シニア選手が伸び悩んでいる現実とその理由

近年の日本勢の800mの伸び悩みはスパイクの進化にうまく対応できなかった面もあるだろうが、純粋に高校卒業後にうまく成長曲線を描けていない部分が大きい。

2020年末時点の高校歴代10傑を調べてみると、高卒後に自己ベストを更新できたのは、男女とも10人中6人しかいないのだ。

女子を見ると、自己ベストを更新できた6人のうち、久保瑠里子の2秒54が最大の短縮だった。他の5人は2秒以上塗り替えることができていない。高校記録保持者だった塩見綾乃(岩谷産業)は今年7月20日の大会で日本歴代5位の2分01秒93で優勝。実に7年ぶりとなる自己ベスト更新だった。

男子は高校記録保持者から日本記録保持者になった小野友誠と川元奨が高校時代の記録を3秒弱更新している。しかし、ふたりとも大学卒業後は記録を伸ばしていない。

日本はインターハイという熱狂的な舞台があることもあり、高校時代のレベルが非常に高い(他国よりも高校時代にハードな練習をしている学校が多い)。そのため、高校時代(特に女子)のような熱量で競技に向かえていない選手が少なくない印象だ。10代で燃え尽きてしまい、伸びしろが消えてしまう。そんな指摘をする関係者もいる。

また女子の場合、800mと相関する400mのレベルが大きく低迷しているのも理由だろう。今季の400mの世界リストでいうと、日本人最高はフロレス・アリエ(日本体育大学)の427位。女子400mハードルの世界記録より3秒近くも遅いのだ。すべてのトラック種目に共通することだが、スピード面でかなり遅れをとっている。

男子の場合は「駅伝」が“弊害”となっている可能性がある。
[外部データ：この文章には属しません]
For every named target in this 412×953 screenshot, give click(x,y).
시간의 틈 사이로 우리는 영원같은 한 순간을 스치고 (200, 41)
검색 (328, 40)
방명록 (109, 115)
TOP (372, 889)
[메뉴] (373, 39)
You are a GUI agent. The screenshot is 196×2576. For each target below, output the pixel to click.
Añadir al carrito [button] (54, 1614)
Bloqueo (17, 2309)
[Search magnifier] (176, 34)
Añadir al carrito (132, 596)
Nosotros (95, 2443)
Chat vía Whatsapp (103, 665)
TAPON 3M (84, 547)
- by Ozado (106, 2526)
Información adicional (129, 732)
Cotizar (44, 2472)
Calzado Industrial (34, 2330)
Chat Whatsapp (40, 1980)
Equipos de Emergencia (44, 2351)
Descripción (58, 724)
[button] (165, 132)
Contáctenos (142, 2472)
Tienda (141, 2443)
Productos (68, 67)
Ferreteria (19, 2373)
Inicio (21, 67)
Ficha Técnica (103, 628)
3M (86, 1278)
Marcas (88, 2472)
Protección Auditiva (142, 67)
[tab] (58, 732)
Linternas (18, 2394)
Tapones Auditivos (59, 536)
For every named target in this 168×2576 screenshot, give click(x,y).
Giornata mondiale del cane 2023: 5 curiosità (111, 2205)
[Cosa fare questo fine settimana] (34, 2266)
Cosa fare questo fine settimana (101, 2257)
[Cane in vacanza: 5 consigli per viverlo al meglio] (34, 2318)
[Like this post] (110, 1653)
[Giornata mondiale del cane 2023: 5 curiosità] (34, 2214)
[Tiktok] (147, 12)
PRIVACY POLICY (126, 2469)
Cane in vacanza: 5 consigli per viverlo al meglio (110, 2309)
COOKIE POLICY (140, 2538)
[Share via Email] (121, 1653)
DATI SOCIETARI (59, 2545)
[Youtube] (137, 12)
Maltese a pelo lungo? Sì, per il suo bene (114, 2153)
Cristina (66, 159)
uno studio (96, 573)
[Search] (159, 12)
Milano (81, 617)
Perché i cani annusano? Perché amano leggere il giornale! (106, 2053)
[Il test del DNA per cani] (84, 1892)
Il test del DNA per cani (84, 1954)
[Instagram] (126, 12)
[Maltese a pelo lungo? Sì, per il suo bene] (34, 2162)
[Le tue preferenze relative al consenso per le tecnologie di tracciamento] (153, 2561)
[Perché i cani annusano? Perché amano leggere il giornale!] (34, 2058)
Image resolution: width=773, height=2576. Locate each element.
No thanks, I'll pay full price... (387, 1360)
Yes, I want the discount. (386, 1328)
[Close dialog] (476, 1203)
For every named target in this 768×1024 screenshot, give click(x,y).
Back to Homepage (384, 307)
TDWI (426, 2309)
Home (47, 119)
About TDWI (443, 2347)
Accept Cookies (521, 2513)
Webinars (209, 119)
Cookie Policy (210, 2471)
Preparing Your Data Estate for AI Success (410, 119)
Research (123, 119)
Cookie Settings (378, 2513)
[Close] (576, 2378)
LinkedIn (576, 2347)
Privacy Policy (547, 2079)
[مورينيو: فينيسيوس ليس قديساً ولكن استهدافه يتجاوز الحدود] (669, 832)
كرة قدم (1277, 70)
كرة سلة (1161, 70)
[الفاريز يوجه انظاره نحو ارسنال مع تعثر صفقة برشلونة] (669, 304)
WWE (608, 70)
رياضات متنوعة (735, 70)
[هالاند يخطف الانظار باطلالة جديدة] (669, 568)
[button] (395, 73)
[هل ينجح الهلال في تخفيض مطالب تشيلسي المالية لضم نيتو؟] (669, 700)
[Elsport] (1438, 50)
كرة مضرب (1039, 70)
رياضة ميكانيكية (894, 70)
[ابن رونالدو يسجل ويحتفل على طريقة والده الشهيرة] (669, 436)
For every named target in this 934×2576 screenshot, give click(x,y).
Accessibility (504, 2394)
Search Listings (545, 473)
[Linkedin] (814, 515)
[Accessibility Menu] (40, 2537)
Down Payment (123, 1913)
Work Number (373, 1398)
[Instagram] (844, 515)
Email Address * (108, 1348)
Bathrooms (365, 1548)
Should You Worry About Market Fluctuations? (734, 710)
高校時代に800mで好タイムを残しても、大学進学後に注目度の高い「箱根駅伝」にシフトするケースが少なくない。もちろん、目指すのは個人の自由だが、中距離に集中していれば世界を狙えた選手が大学で中途半端に終わってしまう例があるのは残念なことだ。

800mは最初の約100mは決められたレーンを走り、バックストレートからオープンとなる。短距離種目に近いスピードで走りながら、位置取りのバトルもあり、「走る格闘技」ともいわれている。スパートのタイミングなど瞬時の判断が必要で、かなり頭も使う。そのためキャリアがものをいう種目だ。

10代の久保凛と落合晃。800mで稀有な才能を持つタレントをいかに伸ばしていくのか。日本陸上界に課せられた使命は大きい。来年の東京世界陸上、4年後のロス五輪では800mに出場する選手が現れることを期待したい。